1920 British film by Percy Nash

Darby and Joan is a 1920 British drama film directed by Percy Nash and starring Derwent Hall Caine, Leal Douglas, Ivy Close, Meggie Albanesi and George Wynn. The screenplay was written by the novelist Hall Caine and set on the Isle of Man.

==Plot==
Sir Patrick and Lady Gorry sit by the fireside, and turning the pages of an old album, recall their past life. As a boy Patrick's mother, a widow, kept the mill in a small village in the Isle of Man. Sayle Moore, a large landowner, diverted the mill stream to create an artificial lake in his grounds, robbing the widow of her means of earning a living and bringing poverty to the Gorry's house. Mrs. Gorry and her son Patrick were left nearly destitute and in her heart there grew a great bitterness. She opened a small shop and earned enough for her son's education.
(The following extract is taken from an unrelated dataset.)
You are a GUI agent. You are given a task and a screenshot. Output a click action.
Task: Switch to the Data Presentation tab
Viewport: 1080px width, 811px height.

One night Mrs. Gorry made her son kneel down and swear vengeance on Sayle Moore.
Moore had a daughter of whom he was fond. Patrick Gorry and Sheila Moore fell in love. Their parents would not agree to the marriage, particularly as Patrick has to stand trial on a charge of manslaughter, of which he is acquitted. The young couple married without consent and moved to London where Patrick reads for the bar to which he is called. After a long struggle with poverty he rises in his profession, becoming a judge.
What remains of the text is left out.